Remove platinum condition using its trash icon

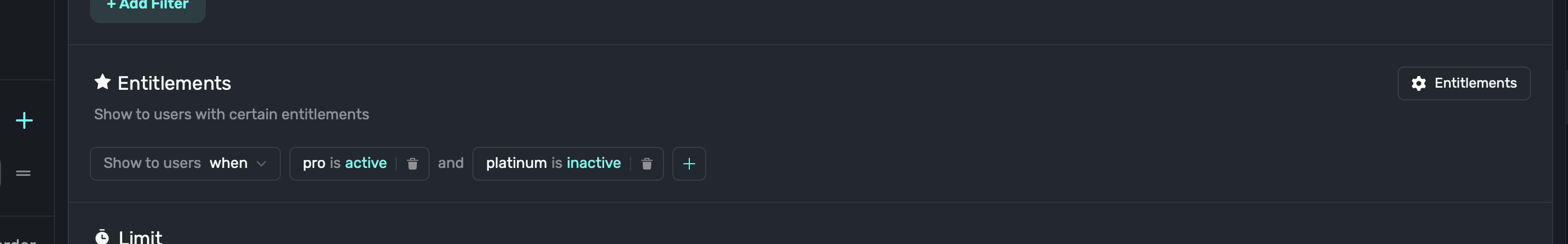click(x=646, y=164)
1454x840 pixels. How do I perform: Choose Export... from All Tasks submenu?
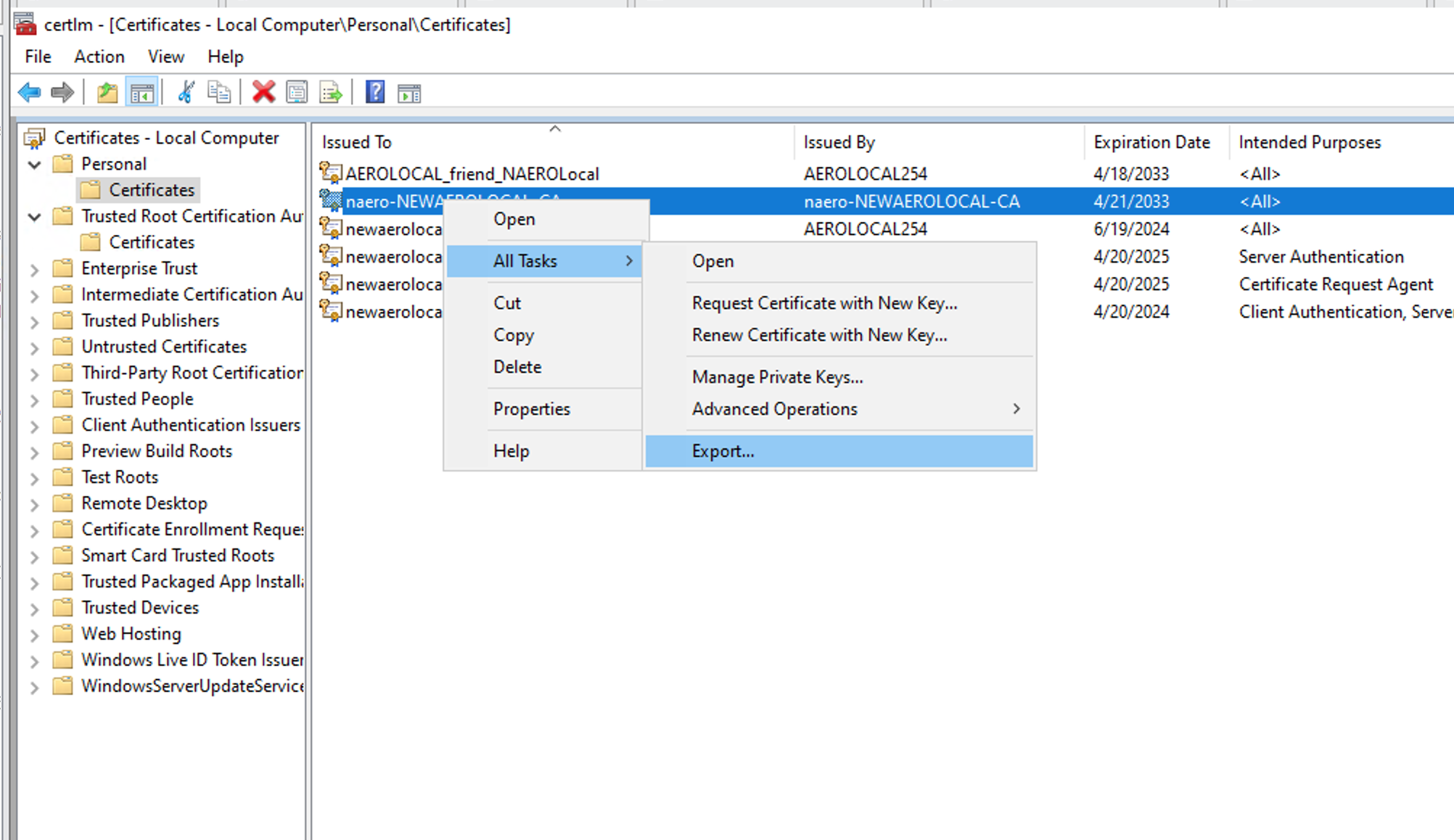pyautogui.click(x=723, y=451)
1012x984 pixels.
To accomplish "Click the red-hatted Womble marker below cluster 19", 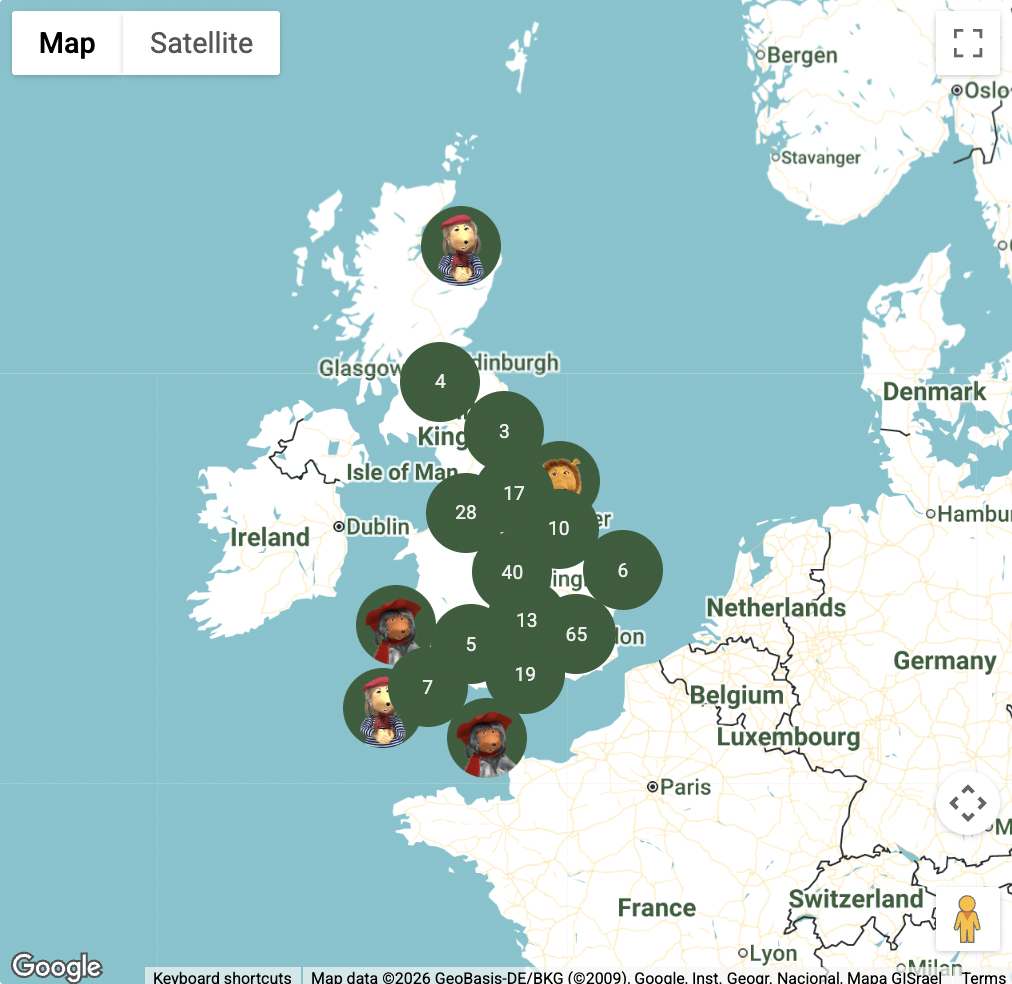I will pyautogui.click(x=487, y=740).

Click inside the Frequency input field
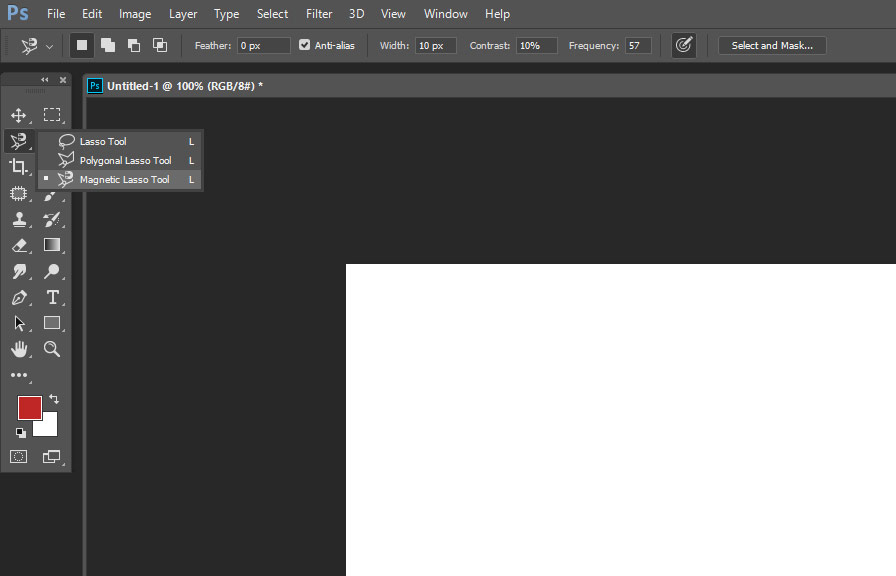(x=638, y=45)
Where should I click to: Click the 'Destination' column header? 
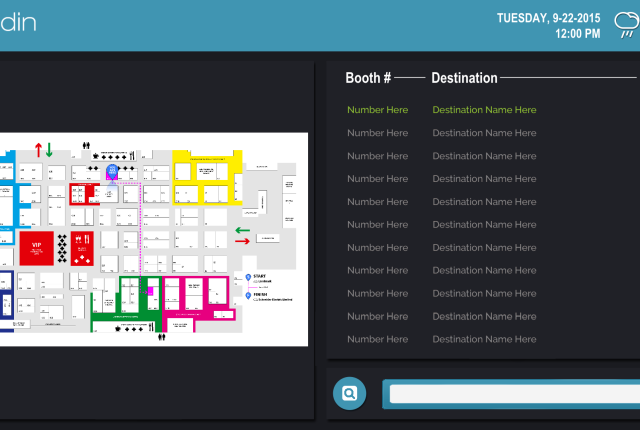464,78
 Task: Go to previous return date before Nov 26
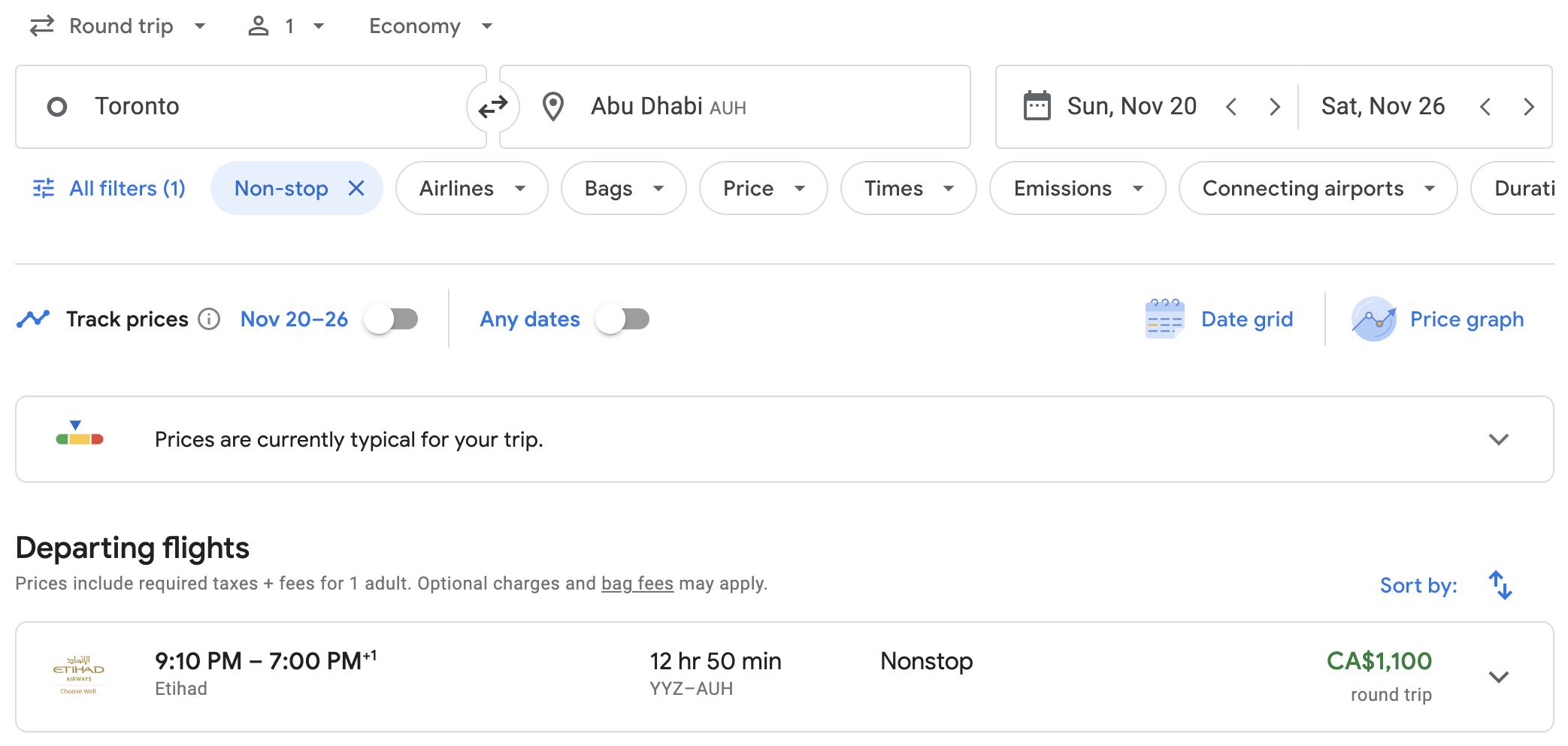pyautogui.click(x=1485, y=107)
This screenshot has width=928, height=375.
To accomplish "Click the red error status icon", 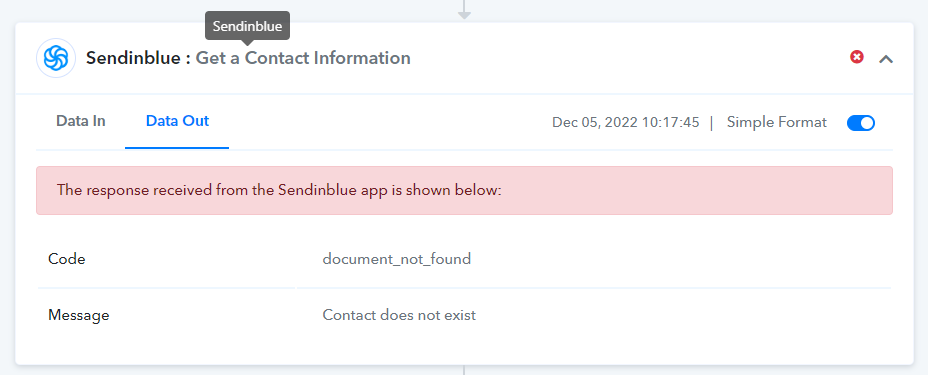I will click(856, 57).
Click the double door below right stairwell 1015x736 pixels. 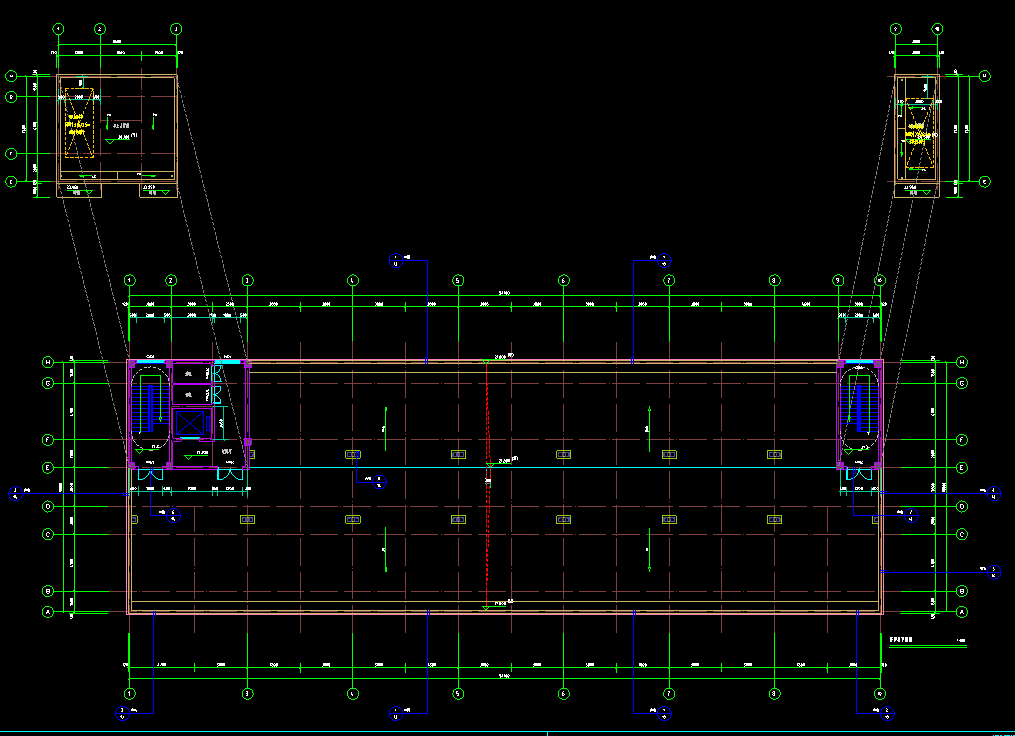tap(858, 476)
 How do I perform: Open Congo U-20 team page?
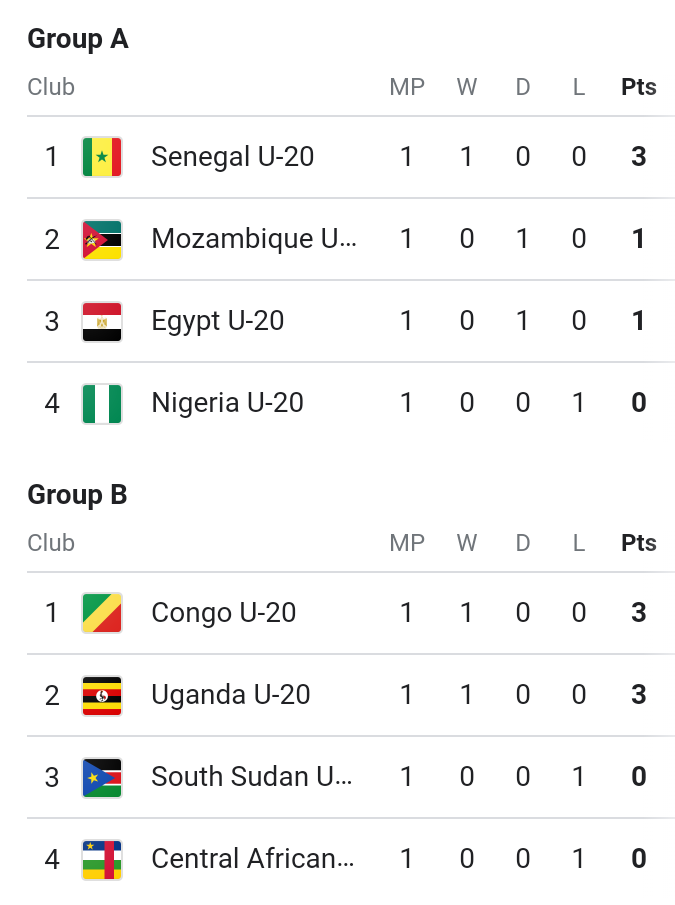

— PROBLEM TO SOLVE —
List every line in the data above that contains the string "perform".

— FULL ANSWER —
1454x840 pixels. How do I perform: Choose Export... from All Tasks submenu?
 How do I perform: Open Congo U-20 team page?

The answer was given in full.